**TASK GOAL:**
Turn the records into a JSON list of strings, beginning at the line with "This screenshot has height=1025, width=1821." and continuing through the line with "click(x=56, y=230)". Use one string per line, skip blank lines, and leave the pictures out.

**STORED DATA:**
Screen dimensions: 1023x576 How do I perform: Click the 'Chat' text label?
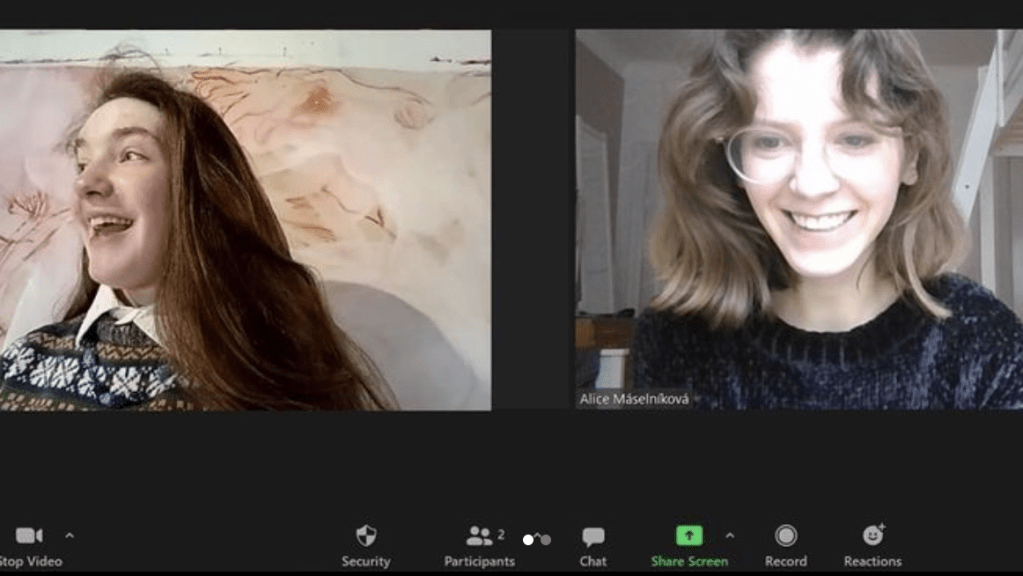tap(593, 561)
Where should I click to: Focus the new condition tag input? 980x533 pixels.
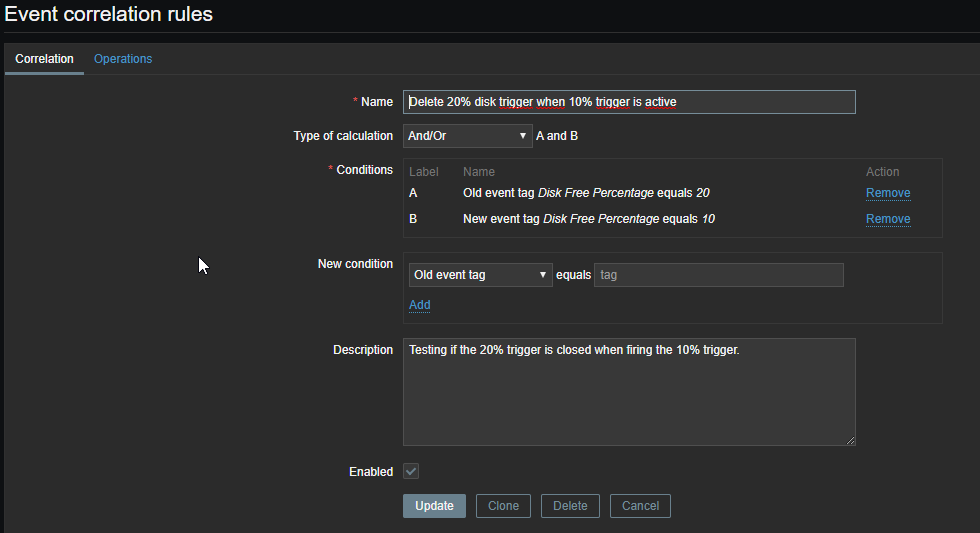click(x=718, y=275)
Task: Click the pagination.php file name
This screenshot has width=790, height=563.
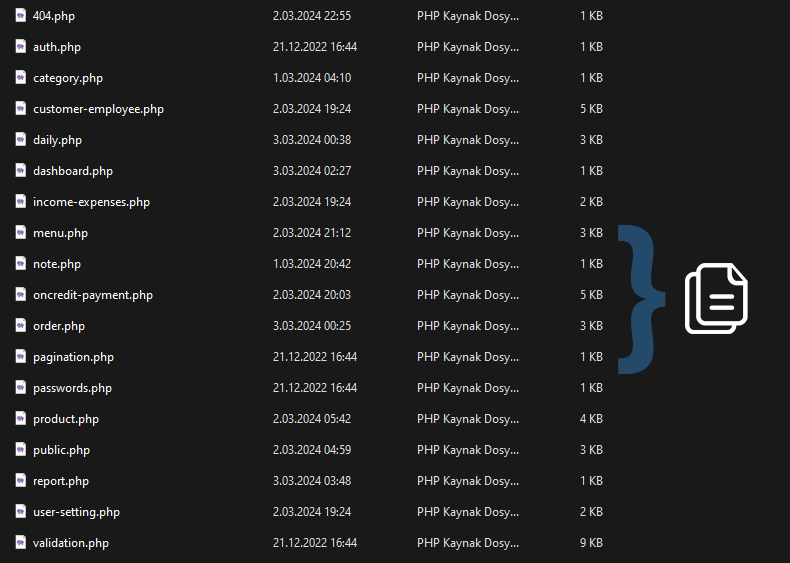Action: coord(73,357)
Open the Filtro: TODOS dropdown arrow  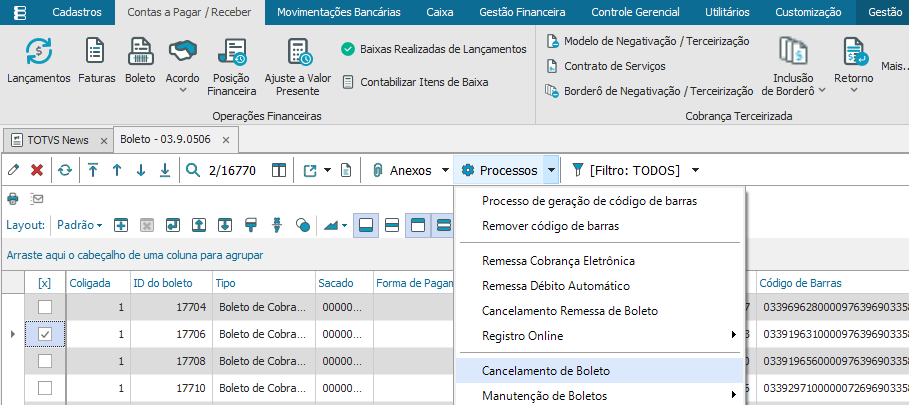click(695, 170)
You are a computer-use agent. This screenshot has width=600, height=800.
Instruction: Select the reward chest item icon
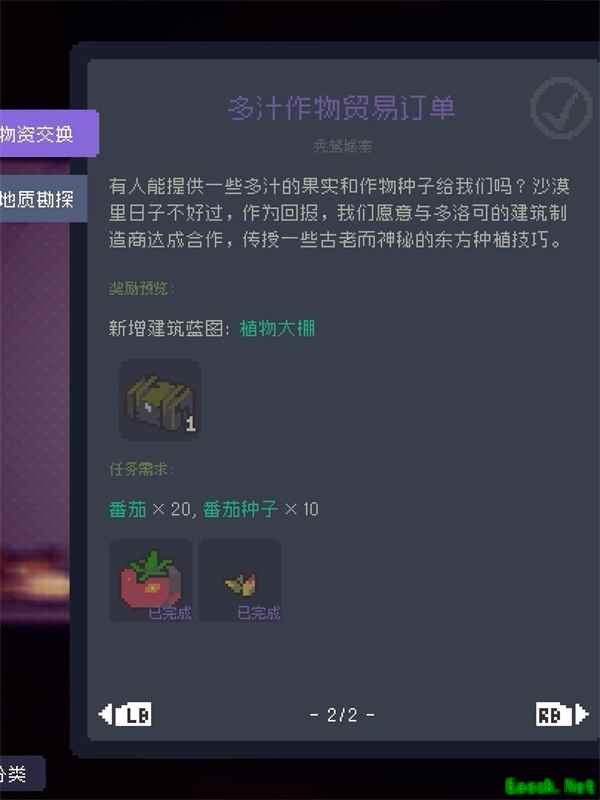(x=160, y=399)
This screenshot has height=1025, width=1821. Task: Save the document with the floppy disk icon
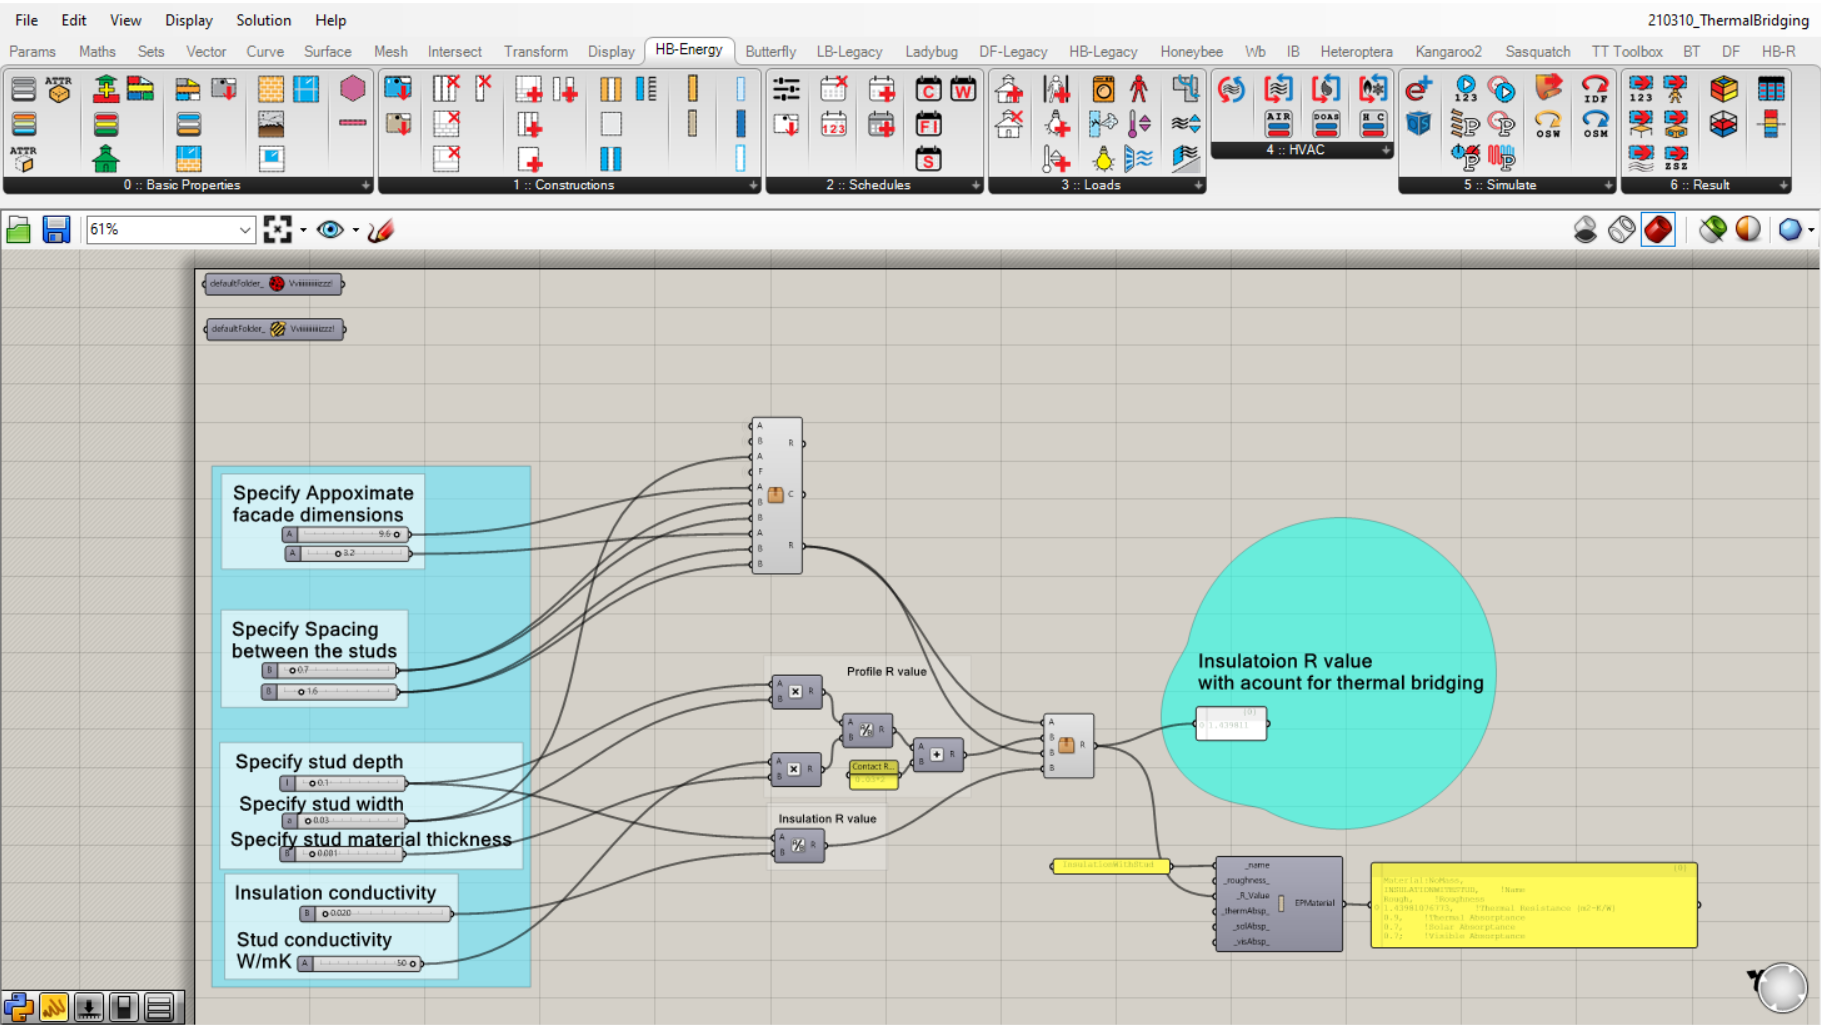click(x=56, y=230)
==
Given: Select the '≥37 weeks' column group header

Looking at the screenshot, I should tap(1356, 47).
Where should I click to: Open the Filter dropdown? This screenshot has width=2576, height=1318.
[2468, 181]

**RESPONSE:**
[
  "This screenshot has height=1025, width=1821. Task: Save the document with the floppy disk icon",
  "click(x=56, y=230)"
]